■ Task prompt
Given the records below, would you repeat exactly the lines that begin at the one containing "Image resolution: width=1089" and end at the one containing "You are a computer-use agent. Viewport: 435px", inclusive?

━━━━━ Records shown

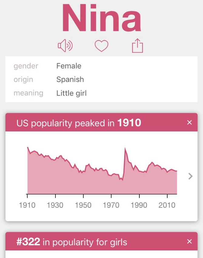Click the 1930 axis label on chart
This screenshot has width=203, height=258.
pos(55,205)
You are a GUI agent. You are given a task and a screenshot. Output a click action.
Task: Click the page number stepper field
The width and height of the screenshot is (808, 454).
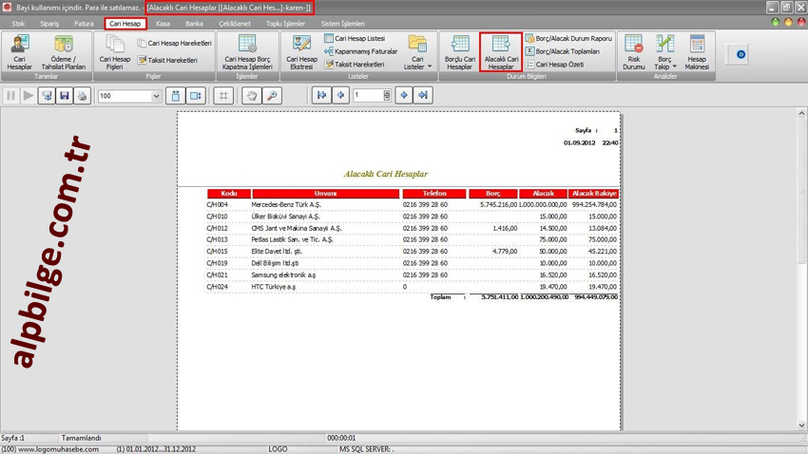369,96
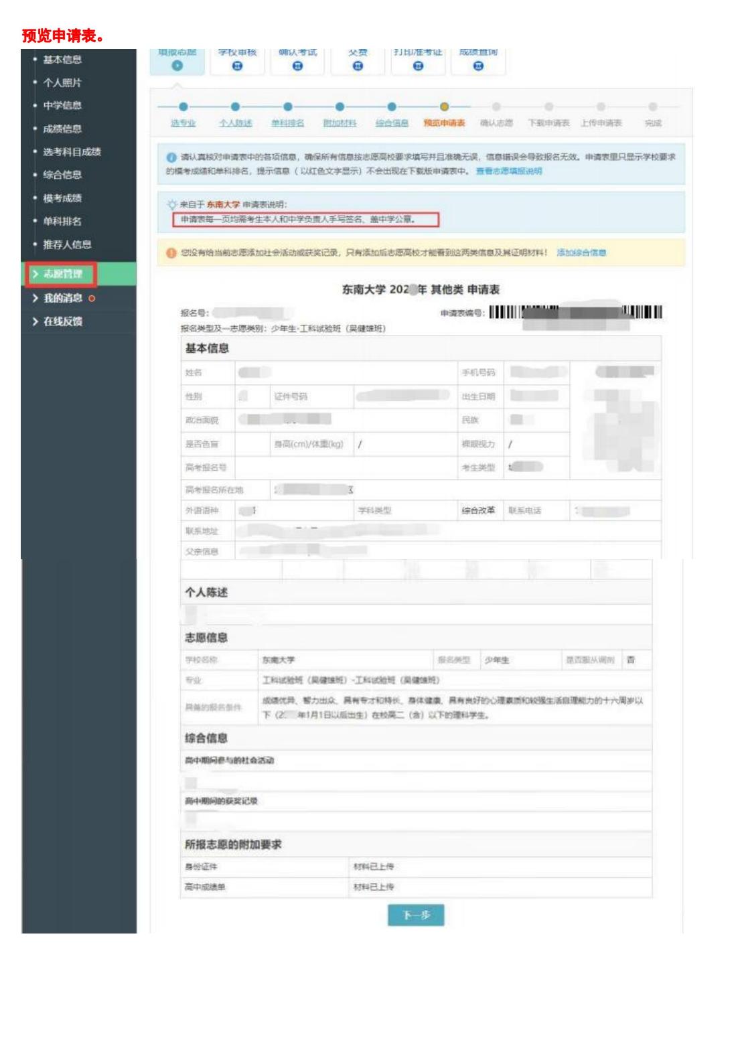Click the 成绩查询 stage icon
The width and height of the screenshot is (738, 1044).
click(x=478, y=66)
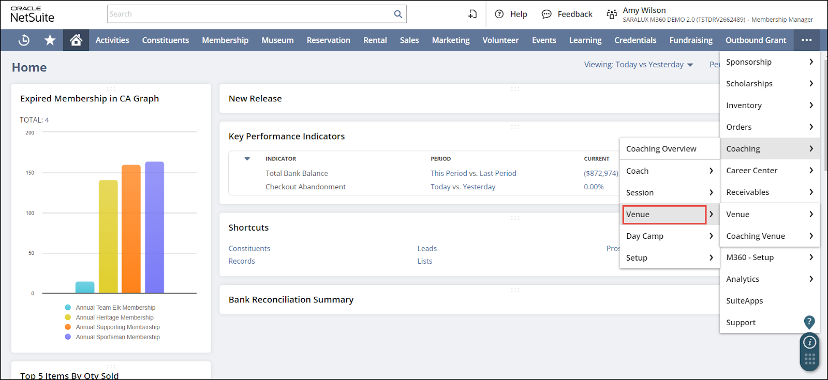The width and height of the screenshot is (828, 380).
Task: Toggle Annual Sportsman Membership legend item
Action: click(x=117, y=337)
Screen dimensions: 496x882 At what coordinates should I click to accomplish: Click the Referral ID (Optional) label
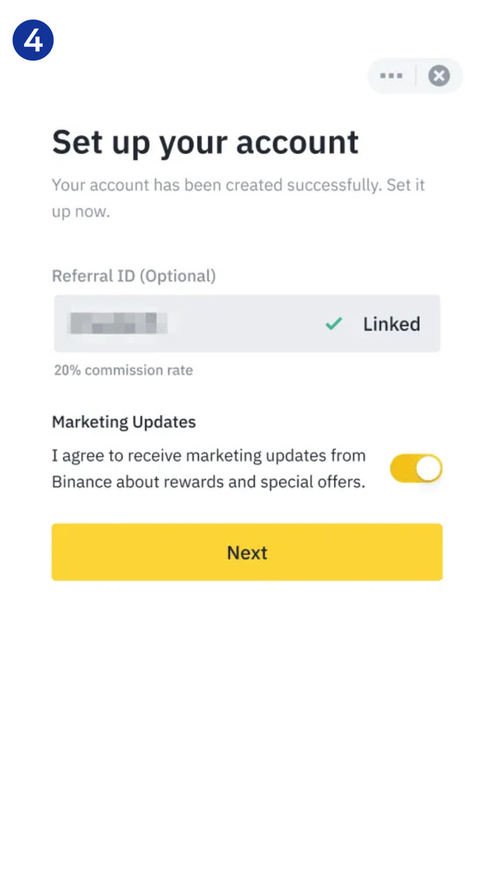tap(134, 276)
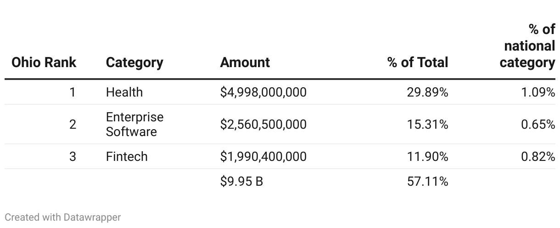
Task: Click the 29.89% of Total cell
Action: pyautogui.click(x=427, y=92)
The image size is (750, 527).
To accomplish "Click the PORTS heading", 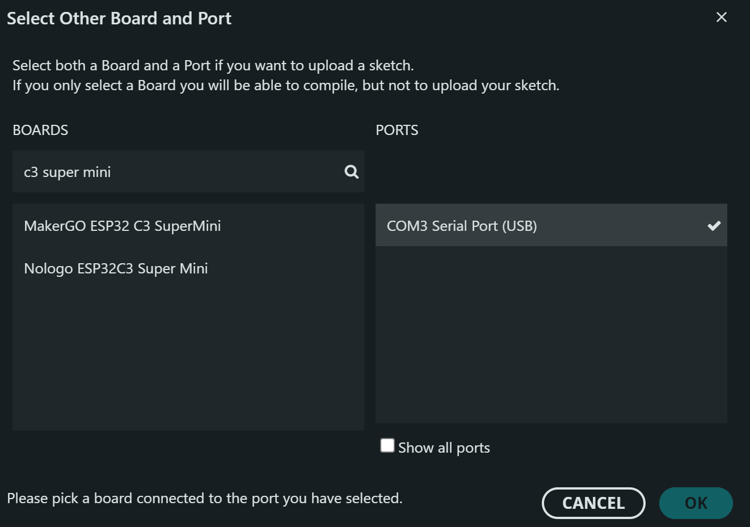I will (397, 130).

━━━━━━━━━━
━━━━━ Records shown

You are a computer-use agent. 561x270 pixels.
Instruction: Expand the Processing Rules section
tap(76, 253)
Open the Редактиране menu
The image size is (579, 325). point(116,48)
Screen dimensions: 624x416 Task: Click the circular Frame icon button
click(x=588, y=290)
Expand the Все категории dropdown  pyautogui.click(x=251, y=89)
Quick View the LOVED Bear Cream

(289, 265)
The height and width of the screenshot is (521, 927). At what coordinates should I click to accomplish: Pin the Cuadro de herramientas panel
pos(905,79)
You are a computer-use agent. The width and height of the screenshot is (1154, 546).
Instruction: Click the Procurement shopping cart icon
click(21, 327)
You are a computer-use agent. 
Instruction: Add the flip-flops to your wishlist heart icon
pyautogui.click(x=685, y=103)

━━━━━━━━━━
━━━━━ Records shown

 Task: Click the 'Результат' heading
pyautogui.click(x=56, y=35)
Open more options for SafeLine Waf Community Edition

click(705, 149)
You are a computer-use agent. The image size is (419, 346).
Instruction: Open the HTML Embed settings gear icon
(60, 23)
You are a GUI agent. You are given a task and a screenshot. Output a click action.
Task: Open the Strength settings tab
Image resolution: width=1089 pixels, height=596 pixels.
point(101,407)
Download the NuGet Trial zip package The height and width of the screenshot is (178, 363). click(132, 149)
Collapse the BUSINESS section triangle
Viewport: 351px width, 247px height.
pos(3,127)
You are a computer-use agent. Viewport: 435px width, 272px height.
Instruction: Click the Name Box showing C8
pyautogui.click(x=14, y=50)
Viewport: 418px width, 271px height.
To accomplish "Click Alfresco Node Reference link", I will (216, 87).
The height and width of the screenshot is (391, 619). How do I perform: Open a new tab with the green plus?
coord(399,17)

━━━━━━━━━━

■ Solution to this exercise
Image resolution: width=1089 pixels, height=596 pixels.
point(101,407)
Download the NuGet Trial zip package The height and width of the screenshot is (178, 363). click(132, 149)
Collapse the BUSINESS section triangle
Viewport: 351px width, 247px height.
pos(3,127)
You are a computer-use agent. Viewport: 435px width, 272px height.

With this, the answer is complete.